■ **Exercise passage**

= = =

- Born: Andrew Garrett Campbell
- Education: York College, City University of New York University of California, Los Angeles
- Scientific career
- Workplaces: Brown University
- Thesis: The isolation and characterization of basement membrane components in Drosophila melanogaster (1987)

= Andrew G. Campbell =

American biologist

Andrew Garrett Campbell is an American biologist who is a professor of Medical Science and Dean of the Graduate School at Brown University. In 2020, he was named by Cell Press as one of the most 100 "inspiring Black scientists in America".

== Early life and education ==
Campbell studied biology at York College, City University of New York, minoring in French, and graduated in 1981. He moved to the West Coast of the United States for his graduate studies in the laboratory of John H. Fessler, where he studied Drosophila melanogaster at the University of California, Los Angeles. As a graduate student in 1986 Campbell partnered with fellow UCLA graduate student Theodore (Ted) B. Thederahn and UCLA graduate Robert B Laukka to serve as founding directors and principals of the Southern California-based research and radiation safety products manufacturing company, Bremshield Corporation whose products supported the U.S. academic biomedical research community and newly emerging biotech industry. Campbell served as a postdoctoral fellow at both UCLA and the University of California, San Francisco. As a postdoctoral Fellow in the laboratory of Dan S. Ray at UCLA, he began his studies of the endonuclease enzyme RNase H. As a President's Postdoctoral Fellow at UCSF Campbell studied Hepatitis B Virus with William J. Rutter, founder of the Chiron Corporation which would go on to develop the Hepatitis B vaccine as the 1st genetically engineered vaccine to receive FDA approval for human use.

== Research and career ==
In 1994, Campbell joined the faculty at Brown University as assistant professor of Medical Science. His research considers infectious microbial diseases in neglected populations and regions. In particular, Campbell continued his studies of the endonuclease enzymes Ribonuclease H (RNases H), with which he hopes to better understand nucleic acid metabolic function. He is also interested in the lifecycle of Trypanosoma brucei, a parasite carried by tsetse flies in sub-Saharan Africa. Campbell is also interested in the role of viral RNase-H as therapeutic targets, and has investigated how mutations in RNase-H can give rise to drug resistance.

= = =

■ **Provided data**
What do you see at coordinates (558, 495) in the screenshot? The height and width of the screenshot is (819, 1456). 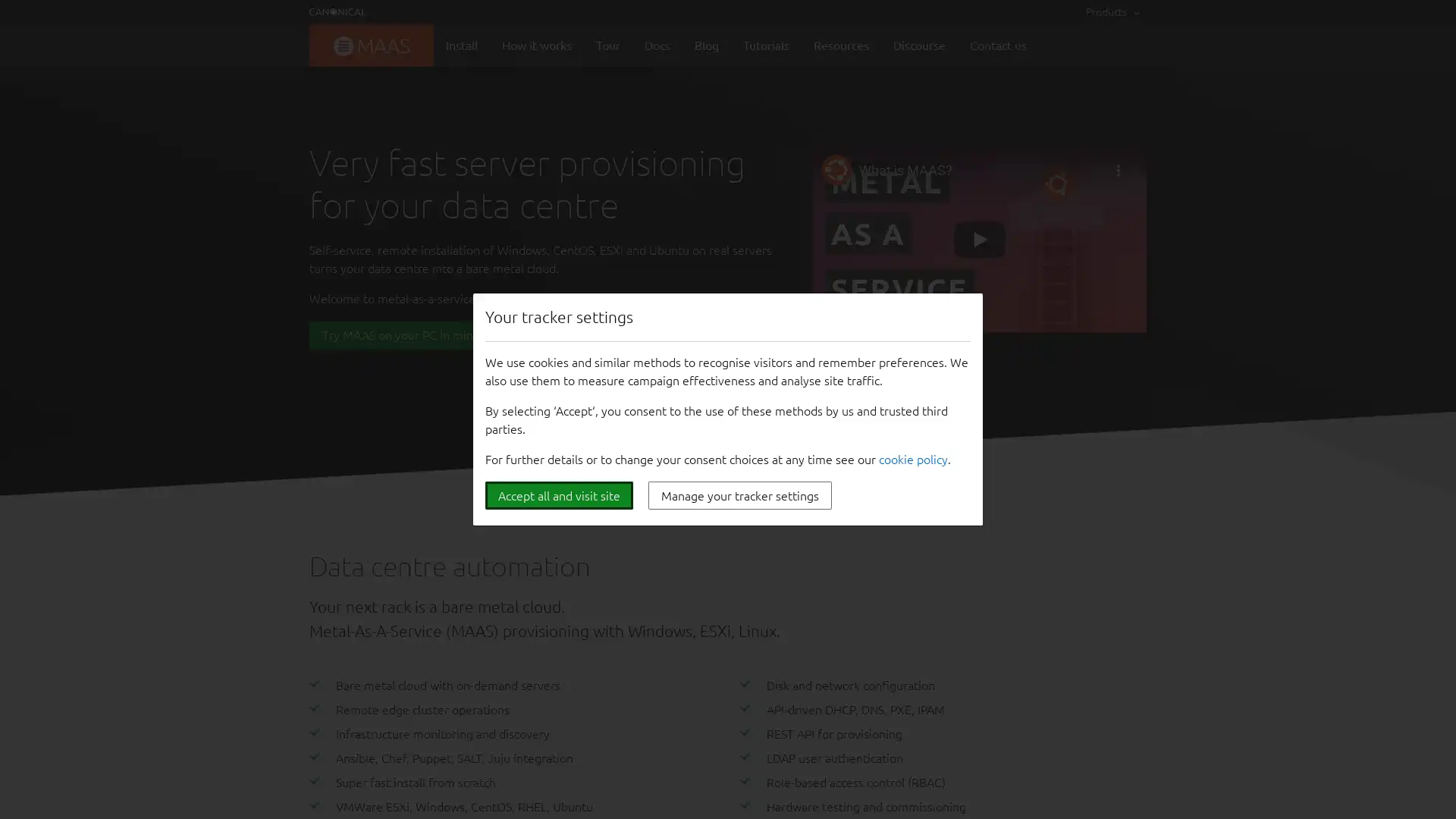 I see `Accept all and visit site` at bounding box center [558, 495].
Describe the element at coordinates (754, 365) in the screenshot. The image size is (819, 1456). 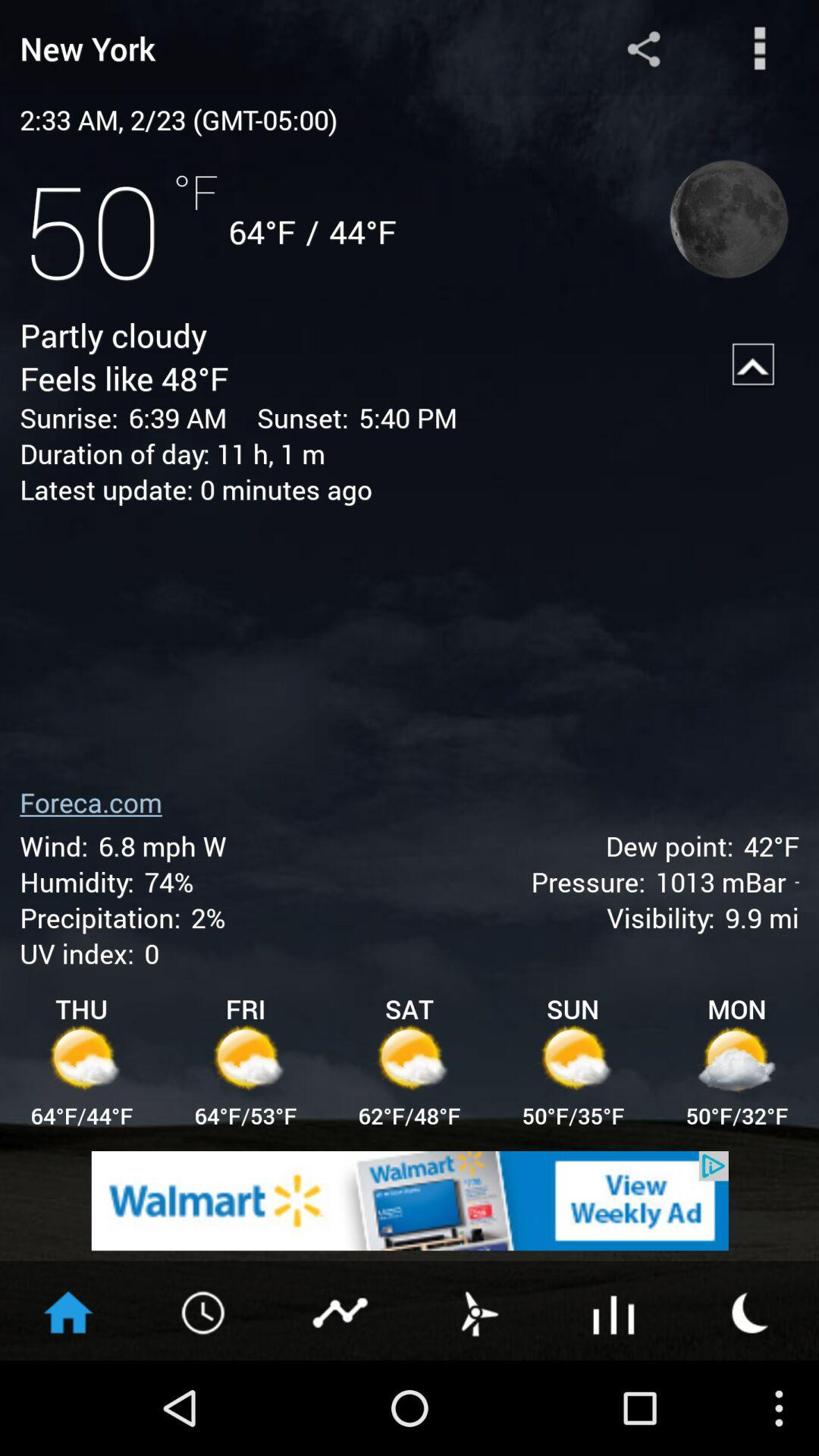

= = =

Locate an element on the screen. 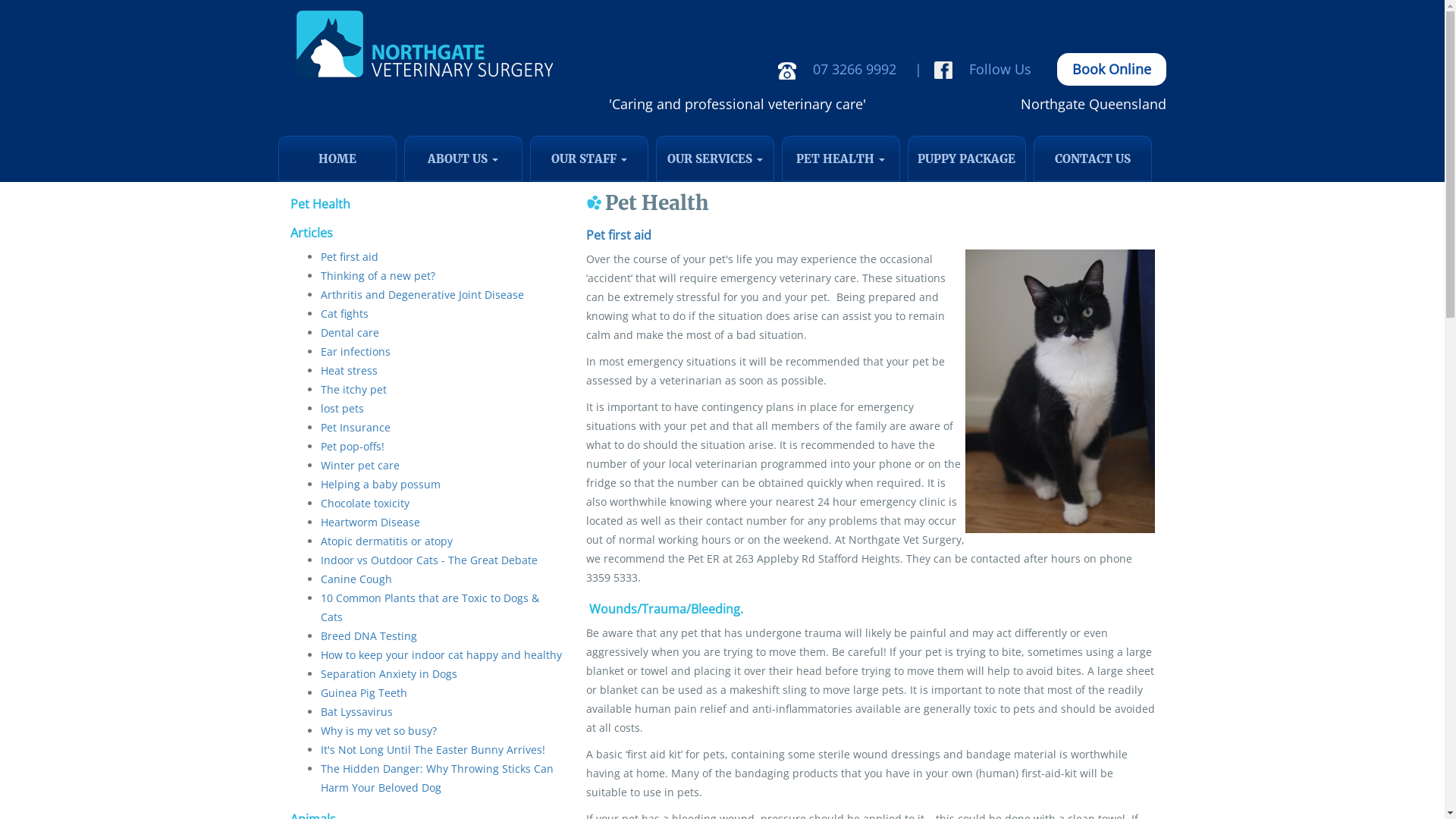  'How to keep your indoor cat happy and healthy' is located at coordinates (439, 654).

= = =

■ **Tasks**
1. Please reproduce the part of the Andrew G. Campbell biography starting with "- Born: Andrew" and going on through "Drosophila melanogaster (1987)".
2. Answer these questions from the Andrew G. Campbell biography:
(a) In what year did Campbell graduate from York College?
(b) In what year did he join the faculty at Brown University?
(c) Which parasite carried by tsetse flies is he interested in?

■ **Responses**
1.
- Born: Andrew Garrett Campbell
- Education: York College, City University of New York University of California, Los Angeles
- Scientific career
- Workplaces: Brown University
- Thesis: The isolation and characterization of basement membrane components in Drosophila melanogaster (1987)

2.
(a) 1981
(b) 1994
(c) Trypanosoma brucei